## Exercise prompt
Quote all of the entries below verbatim, line by line, without changing anything.

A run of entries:
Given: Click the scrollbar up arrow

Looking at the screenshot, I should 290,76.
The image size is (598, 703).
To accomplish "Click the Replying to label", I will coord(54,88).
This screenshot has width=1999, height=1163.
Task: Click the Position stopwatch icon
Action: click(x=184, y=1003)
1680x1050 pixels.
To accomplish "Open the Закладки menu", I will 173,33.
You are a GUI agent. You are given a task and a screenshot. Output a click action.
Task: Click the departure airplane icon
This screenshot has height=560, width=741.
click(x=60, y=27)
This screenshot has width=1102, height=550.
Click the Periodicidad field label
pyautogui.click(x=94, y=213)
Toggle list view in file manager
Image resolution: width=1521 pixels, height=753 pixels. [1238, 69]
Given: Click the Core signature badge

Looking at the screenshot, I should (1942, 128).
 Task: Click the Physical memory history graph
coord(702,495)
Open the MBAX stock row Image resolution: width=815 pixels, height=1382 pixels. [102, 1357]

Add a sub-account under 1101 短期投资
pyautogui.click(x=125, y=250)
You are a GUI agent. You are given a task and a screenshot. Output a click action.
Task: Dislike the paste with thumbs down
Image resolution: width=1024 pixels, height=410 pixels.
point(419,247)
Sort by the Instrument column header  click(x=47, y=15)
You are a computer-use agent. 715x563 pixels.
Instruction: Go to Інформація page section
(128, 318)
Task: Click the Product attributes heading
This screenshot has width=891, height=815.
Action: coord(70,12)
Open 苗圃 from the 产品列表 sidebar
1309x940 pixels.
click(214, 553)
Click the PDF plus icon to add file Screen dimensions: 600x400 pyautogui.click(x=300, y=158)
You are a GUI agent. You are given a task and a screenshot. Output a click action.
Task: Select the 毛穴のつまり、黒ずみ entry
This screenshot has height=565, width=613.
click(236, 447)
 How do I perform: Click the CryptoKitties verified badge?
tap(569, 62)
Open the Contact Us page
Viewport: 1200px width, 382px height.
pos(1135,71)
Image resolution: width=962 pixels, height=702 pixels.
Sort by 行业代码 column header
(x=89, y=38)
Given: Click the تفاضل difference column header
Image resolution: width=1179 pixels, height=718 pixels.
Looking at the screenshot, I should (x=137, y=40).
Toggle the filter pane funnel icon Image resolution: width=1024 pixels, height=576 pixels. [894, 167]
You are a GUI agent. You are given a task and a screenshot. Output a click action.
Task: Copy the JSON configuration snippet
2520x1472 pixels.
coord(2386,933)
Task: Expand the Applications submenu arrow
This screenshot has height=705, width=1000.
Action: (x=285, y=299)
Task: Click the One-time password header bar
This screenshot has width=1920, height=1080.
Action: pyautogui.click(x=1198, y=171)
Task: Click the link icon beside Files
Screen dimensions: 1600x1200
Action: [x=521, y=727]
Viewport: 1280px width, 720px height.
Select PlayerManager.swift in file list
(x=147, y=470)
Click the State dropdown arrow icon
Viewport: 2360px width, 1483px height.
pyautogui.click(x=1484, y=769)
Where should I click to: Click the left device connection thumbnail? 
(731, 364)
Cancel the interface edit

## Finished exercise
Given: Click the scrollbar up arrow

Looking at the screenshot, I should 290,76.
The image size is (598, 703).
To accomplish "Click the Replying to label", I will coord(54,88).
This screenshot has width=1999, height=1163.
Task: Click the Position stopwatch icon
Action: click(x=184, y=1003)
1680x1050 pixels.
To accomplish "Open the Закладки menu", I will 173,33.
You are a GUI agent. You are given a task and a screenshot. Output a click action.
Task: Click the departure airplane icon
This screenshot has height=560, width=741.
click(x=60, y=27)
This screenshot has width=1102, height=550.
Click the Periodicidad field label
pyautogui.click(x=94, y=213)
Toggle list view in file manager
Image resolution: width=1521 pixels, height=753 pixels. [1238, 69]
Given: Click the Core signature badge

Looking at the screenshot, I should (1942, 128).
 Task: Click the Physical memory history graph
coord(702,495)
Open the MBAX stock row Image resolution: width=815 pixels, height=1382 pixels. [102, 1357]

Add a sub-account under 1101 短期投资
pyautogui.click(x=125, y=250)
You are a GUI agent. You are given a task and a screenshot. Output a click action.
Task: Dislike the paste with thumbs down
Image resolution: width=1024 pixels, height=410 pixels.
point(419,247)
Sort by the Instrument column header  click(x=47, y=15)
You are a computer-use agent. 715x563 pixels.
Instruction: Go to Інформація page section
(128, 318)
Task: Click the Product attributes heading
This screenshot has width=891, height=815.
Action: coord(70,12)
Open 苗圃 from the 产品列表 sidebar
1309x940 pixels.
click(214, 553)
Click the PDF plus icon to add file Screen dimensions: 600x400 pyautogui.click(x=300, y=158)
You are a GUI agent. You are given a task and a screenshot. Output a click action.
Task: Select the 毛穴のつまり、黒ずみ entry
This screenshot has height=565, width=613.
click(236, 447)
 How do I perform: Click the CryptoKitties verified badge?
tap(569, 62)
Open the Contact Us page
Viewport: 1200px width, 382px height.
pos(1135,71)
Image resolution: width=962 pixels, height=702 pixels.
Sort by 行业代码 column header
(x=89, y=38)
Given: Click the تفاضل difference column header
Image resolution: width=1179 pixels, height=718 pixels.
Looking at the screenshot, I should (x=137, y=40).
Toggle the filter pane funnel icon Image resolution: width=1024 pixels, height=576 pixels. [894, 167]
You are a GUI agent. You are given a task and a screenshot. Output a click action.
Task: Copy the JSON configuration snippet
2520x1472 pixels.
coord(2386,933)
Task: Expand the Applications submenu arrow
This screenshot has height=705, width=1000.
Action: (x=285, y=299)
Task: Click the One-time password header bar
This screenshot has width=1920, height=1080.
Action: pyautogui.click(x=1198, y=171)
Task: Click the link icon beside Files
Screen dimensions: 1600x1200
Action: [x=521, y=727]
Viewport: 1280px width, 720px height.
Select PlayerManager.swift in file list
(x=147, y=470)
Click the State dropdown arrow icon
Viewport: 2360px width, 1483px height.
pyautogui.click(x=1484, y=769)
Where should I click to: Click the left device connection thumbnail? 
(731, 364)
Cancel the interface edit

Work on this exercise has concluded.